━━ 文書の一節

工業偏重社会からの転換を農協組織の底力で国民的な議論に

 シンポジウム「格差社会への対抗軸を考える−農村の現実から」では、森田氏、小田切氏の講演後、参加者とのディスカッションが行われた。
 議論の中心は格差社会への対抗軸を打ち出し、農村を再生するための農協の役割。第24回JA全国大会決議の柱のひとつである「地域社会への貢献」の実践のために、JAの生活活動分野や、地域内自給運動などの重要性が指摘された。
 小田切氏は報告で紹介した住民による「手作り自治」について「まさに地域協同組合として自生的にできている。力を結集するために参画者を『戸から個』へとするなど、その組合員組織のあり方は学ぶべきことが多いのではないか。農協も暮らしの視点を徹底させて地域立て直しを」などと提起した。
 森田氏は、現在の政治が工業偏重になっていると強調。「農業には向かないシステム、農業を弾圧するシステム」になっており、とくに講演(前号掲載<記事参照>)で指摘した米国流の資本主義下では農業は成り立たないと話した。ただし、21世紀になってヨーロッパを中心に工業中心の資本主義は限界だという考え方が生まれ方向転換が模索されているという。
 ところが、「今の日本は大規模化しそこにだけ補助するという政策。小規模農家を切り捨てて地域社会が成り立つのか。日本だけが後ろ向きでブッシュ大統領後もブッシュ主義でいくかのようだ」と批判したうえで、農協組織に対して「(方向転換に向けた)大きな思想、大きな潮流について、農協の持っている底力で国民に広く議論してもらう役割を期待したい」と語った。

━━━━
━━ 抜粋データ

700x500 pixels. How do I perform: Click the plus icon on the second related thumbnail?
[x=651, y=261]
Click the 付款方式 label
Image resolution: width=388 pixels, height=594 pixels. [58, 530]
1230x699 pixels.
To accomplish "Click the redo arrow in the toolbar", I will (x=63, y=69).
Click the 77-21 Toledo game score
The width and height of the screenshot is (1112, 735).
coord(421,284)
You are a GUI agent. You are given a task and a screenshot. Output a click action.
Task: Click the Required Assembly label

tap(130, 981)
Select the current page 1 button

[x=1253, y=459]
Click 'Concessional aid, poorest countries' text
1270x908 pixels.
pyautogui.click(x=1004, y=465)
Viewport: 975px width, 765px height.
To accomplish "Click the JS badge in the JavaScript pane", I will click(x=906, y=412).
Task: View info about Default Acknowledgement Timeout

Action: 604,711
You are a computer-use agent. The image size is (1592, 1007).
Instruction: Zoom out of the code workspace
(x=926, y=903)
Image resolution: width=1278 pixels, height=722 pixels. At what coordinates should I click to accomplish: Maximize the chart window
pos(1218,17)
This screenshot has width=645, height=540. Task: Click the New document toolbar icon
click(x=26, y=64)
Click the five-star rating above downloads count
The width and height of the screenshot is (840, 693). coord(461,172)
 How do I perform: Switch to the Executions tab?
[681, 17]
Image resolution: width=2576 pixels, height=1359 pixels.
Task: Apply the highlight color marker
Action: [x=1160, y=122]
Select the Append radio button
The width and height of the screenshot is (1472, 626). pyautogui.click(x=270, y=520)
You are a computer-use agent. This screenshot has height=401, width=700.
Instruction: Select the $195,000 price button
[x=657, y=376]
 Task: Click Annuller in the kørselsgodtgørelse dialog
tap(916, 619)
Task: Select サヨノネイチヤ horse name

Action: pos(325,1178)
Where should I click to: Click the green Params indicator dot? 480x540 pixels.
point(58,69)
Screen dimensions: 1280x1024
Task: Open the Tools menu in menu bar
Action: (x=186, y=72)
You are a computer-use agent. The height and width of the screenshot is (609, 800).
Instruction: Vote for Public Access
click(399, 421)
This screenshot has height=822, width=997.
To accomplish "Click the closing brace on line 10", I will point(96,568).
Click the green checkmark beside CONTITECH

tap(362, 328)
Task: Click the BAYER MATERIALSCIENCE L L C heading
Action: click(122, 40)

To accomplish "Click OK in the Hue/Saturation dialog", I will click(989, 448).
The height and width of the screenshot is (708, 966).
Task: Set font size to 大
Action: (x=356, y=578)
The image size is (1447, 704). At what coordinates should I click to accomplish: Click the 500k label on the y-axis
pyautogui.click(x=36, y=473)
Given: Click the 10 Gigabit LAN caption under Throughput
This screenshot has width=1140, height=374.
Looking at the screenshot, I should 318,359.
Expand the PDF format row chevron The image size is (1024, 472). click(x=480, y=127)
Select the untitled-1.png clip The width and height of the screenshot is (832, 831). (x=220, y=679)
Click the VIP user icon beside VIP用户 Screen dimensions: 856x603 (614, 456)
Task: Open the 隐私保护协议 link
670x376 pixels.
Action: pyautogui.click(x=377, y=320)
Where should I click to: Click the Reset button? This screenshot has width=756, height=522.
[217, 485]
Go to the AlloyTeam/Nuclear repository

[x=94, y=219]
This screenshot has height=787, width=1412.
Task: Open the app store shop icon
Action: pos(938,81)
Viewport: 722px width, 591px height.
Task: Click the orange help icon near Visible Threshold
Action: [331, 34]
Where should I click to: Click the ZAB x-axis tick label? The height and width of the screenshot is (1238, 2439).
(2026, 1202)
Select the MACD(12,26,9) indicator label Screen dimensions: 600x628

━━━━

◆ 課題
[A] このシンポジウムの記事によると、森田氏は、21世紀になってどこを中心に工業中心の資本主義は限界だという考え方が生まれたと述べたか。
[B] このシンポジウムの記事に照らして、次の(i)〜(iii)が記事と合っているかどうかを、それぞれ「はい」か「いいえ」で答えてください。判断の決め手となる記事の言葉を、そのまま引用して添えてください。
(i) 小田切氏は、参画者を「戸から個」へとする組合員組織のあり方を、学ぶべき点として挙げた。
(ii) 森田氏は、米国流の資本主義の下でも農業は成り立つと話した。
(iii) 参加者とのディスカッションは、両氏の講演の前に行われた。

◆ 回答
[A] ヨーロッパを中心に生まれたと述べた。

[B]
(i) はい。「力を結集するために参画者を『戸から個』へとするなど、その組合員組織のあり方は学ぶべきことが多いのではないか」
(ii) いいえ。「米国流の資本主義下では農業は成り立たないと話した」
(iii) いいえ。「森田氏、小田切氏の講演後、参加者とのディスカッションが行われた」